The antonyms of integrity are: badness, evil, inequity, sin, and wickedness. I have found that evil is not the man in black standing in a dark alley. Evil, wickedness, sin, etc. are very real and presented today in very shiny, pretty, well-spoken packages. The state of your life today is a reflection of the choices you decided to make in the past. Ultimately, if you choose to be "whole" and live your truth, you can control your own destiny.

“Be patient toward all that is unsolved in your heart and try to love the questions themselves, like locked rooms and like books that are now written in a very foreign tongue. Do not now seek the answers, which cannot be given you because you would not be able to live them. And the point is, to live everything. Live the questions now. Perhaps you will then gradually, without noticing it, live along some distant day into the answer.” 
― Rainer Maria Rilke

Find your truth and live it fully!
K

PS - I haven't forgotten about the request...It's in the works!

Wednesday, November 6, 2013

The Tiger Within

"A soft answer turns away wrath, but a harsh word stirs up anger."

--- INSTRUCTIONS FOR THE TASK ---
Please list every word that the passage on integrity gives as an antonym of integrity.

--- SUPPLIED RECORDS ---
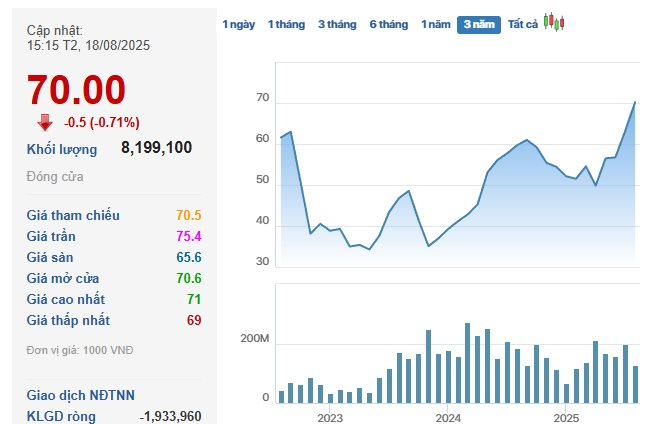Image resolution: width=650 pixels, height=424 pixels.
Task: Click the red down arrow price indicator
Action: click(x=45, y=123)
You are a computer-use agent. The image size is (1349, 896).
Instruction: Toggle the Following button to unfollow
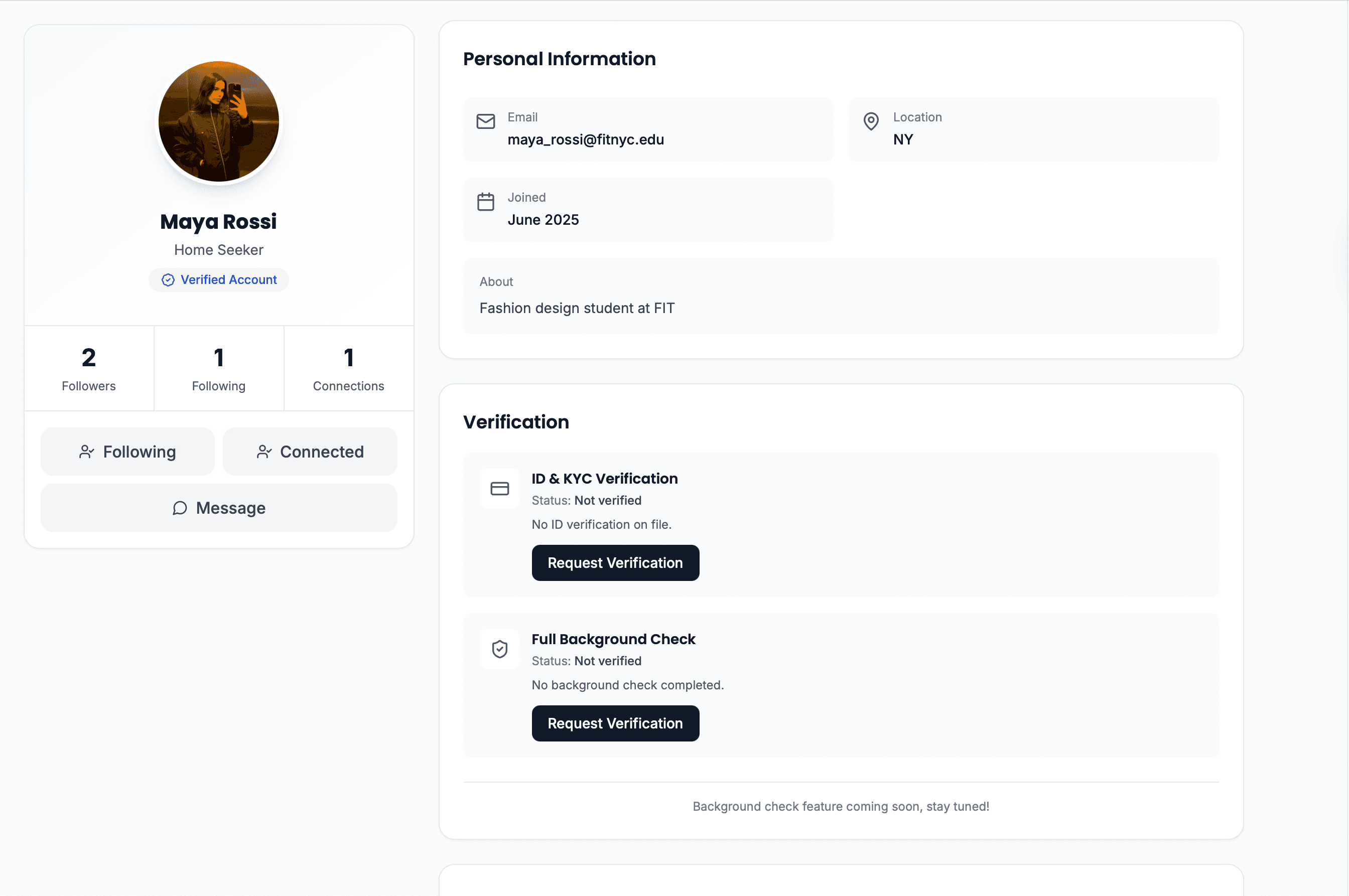coord(127,452)
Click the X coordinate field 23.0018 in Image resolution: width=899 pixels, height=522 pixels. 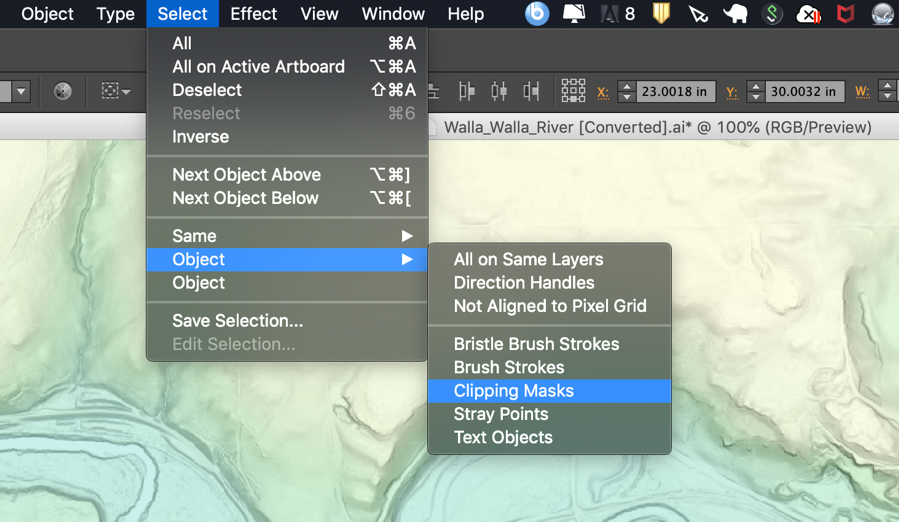coord(675,91)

--- RESULT ---
badness, evil, inequity, sin, wickedness